▽

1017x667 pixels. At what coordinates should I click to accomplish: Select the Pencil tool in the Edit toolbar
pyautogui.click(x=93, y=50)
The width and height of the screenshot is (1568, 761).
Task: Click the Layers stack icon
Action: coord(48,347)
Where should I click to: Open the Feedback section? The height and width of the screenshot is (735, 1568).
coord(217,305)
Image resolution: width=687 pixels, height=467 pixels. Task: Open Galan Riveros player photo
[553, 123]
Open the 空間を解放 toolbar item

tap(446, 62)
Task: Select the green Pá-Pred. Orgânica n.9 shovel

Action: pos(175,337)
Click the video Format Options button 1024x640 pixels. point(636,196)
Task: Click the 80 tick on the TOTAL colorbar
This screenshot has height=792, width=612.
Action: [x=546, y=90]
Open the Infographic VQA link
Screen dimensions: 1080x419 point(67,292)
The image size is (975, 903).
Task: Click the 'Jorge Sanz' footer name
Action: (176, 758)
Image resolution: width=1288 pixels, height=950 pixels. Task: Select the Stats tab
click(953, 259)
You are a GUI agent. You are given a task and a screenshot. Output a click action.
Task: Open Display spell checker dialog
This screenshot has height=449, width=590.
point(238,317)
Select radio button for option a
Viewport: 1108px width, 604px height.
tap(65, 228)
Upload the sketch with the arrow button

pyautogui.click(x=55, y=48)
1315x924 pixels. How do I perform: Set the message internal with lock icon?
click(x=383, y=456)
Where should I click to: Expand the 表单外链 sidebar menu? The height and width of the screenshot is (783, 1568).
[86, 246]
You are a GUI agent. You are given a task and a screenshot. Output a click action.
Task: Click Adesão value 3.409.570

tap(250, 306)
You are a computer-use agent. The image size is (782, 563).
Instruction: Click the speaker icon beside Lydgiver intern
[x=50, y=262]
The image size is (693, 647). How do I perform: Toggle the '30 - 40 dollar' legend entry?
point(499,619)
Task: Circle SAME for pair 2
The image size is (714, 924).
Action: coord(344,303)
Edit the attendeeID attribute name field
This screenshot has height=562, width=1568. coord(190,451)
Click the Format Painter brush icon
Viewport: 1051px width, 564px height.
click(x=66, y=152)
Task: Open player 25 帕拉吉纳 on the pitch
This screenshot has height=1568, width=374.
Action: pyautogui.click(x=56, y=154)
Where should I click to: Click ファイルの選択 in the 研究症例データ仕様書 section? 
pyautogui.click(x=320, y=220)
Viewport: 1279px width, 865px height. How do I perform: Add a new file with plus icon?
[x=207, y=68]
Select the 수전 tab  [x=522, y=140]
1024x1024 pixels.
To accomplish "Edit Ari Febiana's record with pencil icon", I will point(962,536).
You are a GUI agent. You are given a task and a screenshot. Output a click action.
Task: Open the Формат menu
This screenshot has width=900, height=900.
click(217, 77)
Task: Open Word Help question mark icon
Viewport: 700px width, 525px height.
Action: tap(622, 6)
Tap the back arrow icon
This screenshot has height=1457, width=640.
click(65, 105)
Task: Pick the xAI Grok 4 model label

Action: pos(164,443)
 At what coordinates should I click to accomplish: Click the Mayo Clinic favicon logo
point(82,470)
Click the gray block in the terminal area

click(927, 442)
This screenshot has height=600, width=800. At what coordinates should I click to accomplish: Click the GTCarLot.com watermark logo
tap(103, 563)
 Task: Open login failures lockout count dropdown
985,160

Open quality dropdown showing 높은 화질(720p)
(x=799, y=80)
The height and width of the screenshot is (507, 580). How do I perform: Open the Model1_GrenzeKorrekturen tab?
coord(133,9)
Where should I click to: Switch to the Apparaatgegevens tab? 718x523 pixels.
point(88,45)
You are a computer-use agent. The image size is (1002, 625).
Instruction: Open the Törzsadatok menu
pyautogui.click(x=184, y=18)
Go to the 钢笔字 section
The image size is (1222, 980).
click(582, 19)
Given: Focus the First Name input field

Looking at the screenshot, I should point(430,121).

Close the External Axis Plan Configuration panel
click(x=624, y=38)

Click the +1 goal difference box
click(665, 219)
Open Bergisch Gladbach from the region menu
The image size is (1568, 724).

△

What is required:
Go through the listing above and find each line containing the string "computer"; copy those lines.

Answer to the exercise:
You are a computer-use agent. The image size is (782, 563).
You are a computer-use agent. The image size is (1002, 625).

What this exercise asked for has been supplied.